If you're going to profer a valid theory of design, like good scientific theories, they should actually predict something. They can't just tell you what works now; they have to tell you what will work tomorrow, and why a game to be invented 100 years from now will work.


* I don't like this article's inference that the lifecycle of a genre ends at niche/death status. I don't think there's nearly enough evidence to say this, with only ~30 years of history for videogaming. Especially since most of that history has driven the adoption of new genres by technology; it's hard to go back and play, let alone make, older-tech games, particularly when you have to compete against more advanced games. I think there's great potential for "genre mining"; that is, going back to some of those older genres, giving them an appropriate coat of paint, and making games using modern game design ideals with them. I believe that a genre can be reinvigorated after an appropriate length of time has past, much like the modern movie epic genre was reinvigorated by Braveheart.

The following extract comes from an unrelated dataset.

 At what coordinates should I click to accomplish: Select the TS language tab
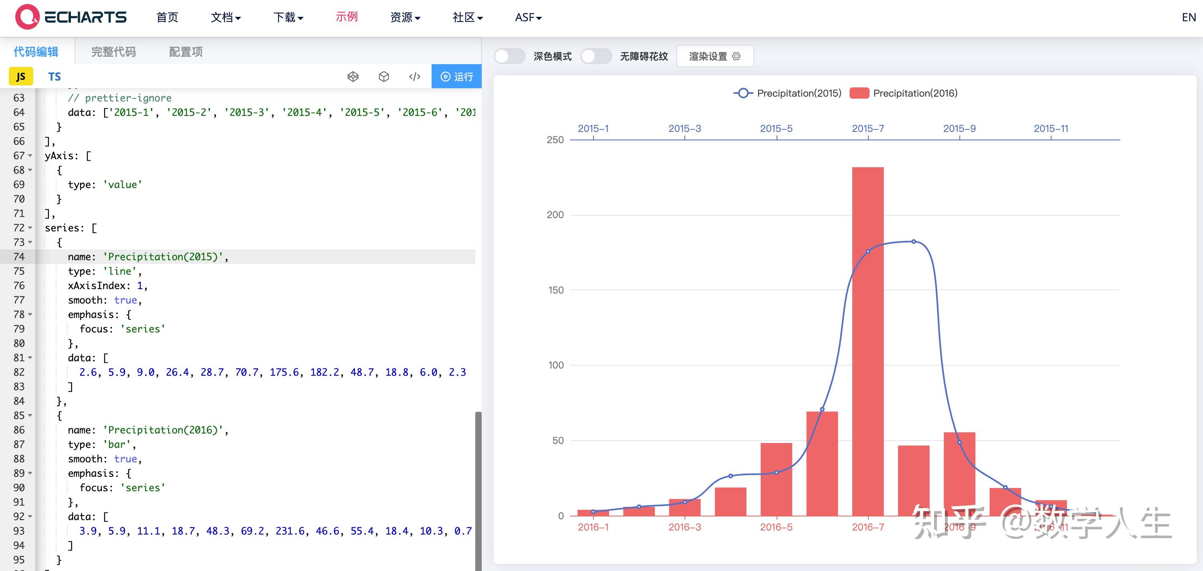(x=54, y=76)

On Game Design: What This Blog's About

Videogames* are the newest form of artistic expression. They, much like cinema, are the convergence of numerous other arts. A good movie has to deal in the art of acting, cinematography, music, sound design, art design, writing, etc. A good game can need all of these, but it also has its own unique facet: interaction.

The big problem is simple: videogames are young. Once, in the earliest days of cinema, they actually tried to make movies look like filmed theater. After all, that's all they knew. It took decades for them to slowly work out rules of cinematography. And even now, they're still creating new ideas (bullet-time, overused though it may be, is a new, useful technique of cinematography) to create new sensations in audiences.

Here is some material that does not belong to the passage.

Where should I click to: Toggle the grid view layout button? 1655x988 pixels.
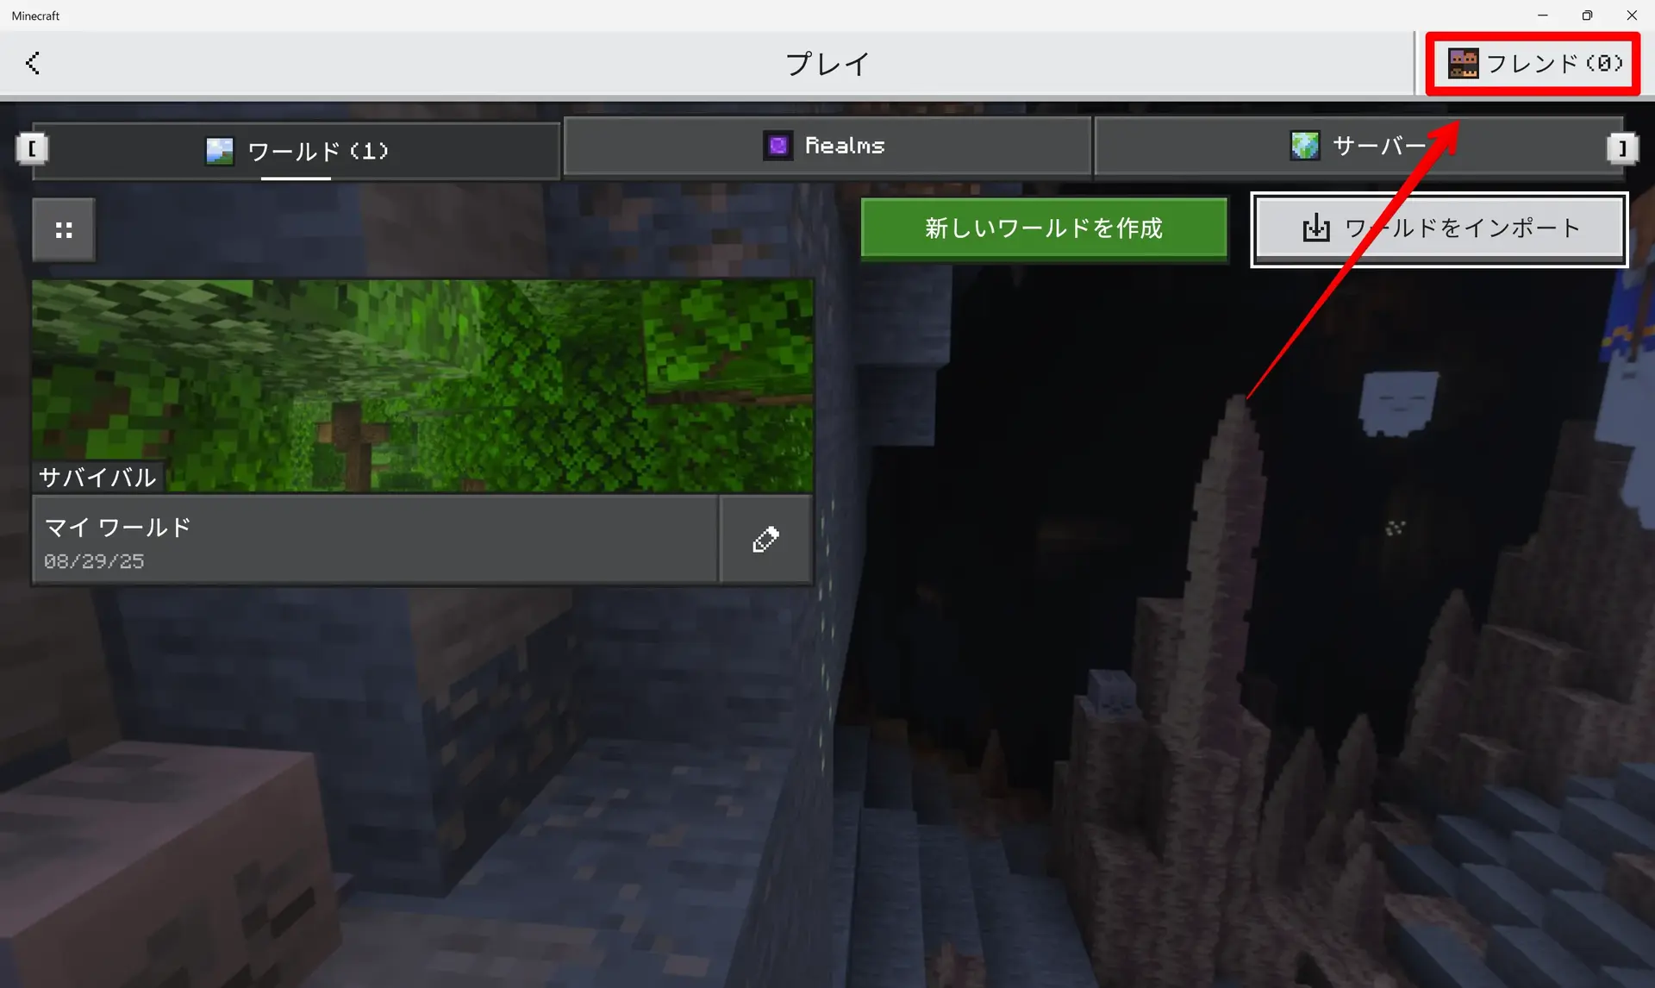point(64,229)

Nowadays, we have schools that teach the results of these experiments. We have schools for acting, artists, music composition. We know how to do these things competently, and we have rules for what works and what doesn't**.

What we don't know is game design. We have no formalized concept of game design. We don't really understand why certain things in games work, and we have few tools or guidelines to use in crafting works of videogaming art.

The greats of this emerging artform are, by and large, intuitive in nature. They have some understanding of design, but more often than not, they create their best works by intuition. The so-called game design schools teach genres and what games do now; they do not teach pure game design in-depth. Imagine an art school that only taught how to free-hand draw.

The primary purpose of this blog is to deal with issues of game design and game development. I intend to help formulate a coherant, genreless theory of game design, for the expressed purpose of allowing game designers to do their job better.

I will, also, be reviewing a number of games that I have enjoyed. These reviews will not be like normal reviews; I don't review games to tell you whether you should purchase it. These will take an indepth look at the very foundation of that game's design, dissecting the games design and rendering a verdict as to how well the game does and does not work.

Lastly, I will be posting reviews and other concepts as they relate to game development. Reviews of Open Source (or closed-source) tools, where appropriate. I may also spend some time mouthing off about programming subjects (since that's my field of expertise) and so forth, but those will be few and far between.

*On this blog, whenever I speak of the term "videogame", what I am referring to is any and all computerized applications that are primarily designed for the purpose of entertainment. I will likely go into detail a bit later as to exactly what this means, but for now, assume I'm talking about any and all console, handheld, cell-phone, and PC games that you are aware of.

**I am aware that the truly exceptional works often break these hard-and-fast rules. However, the creators of those works understand the rules and usually know why they're breaking them. And when it is appropriate to do so. The rules serve the function of informing the user what to and not to do.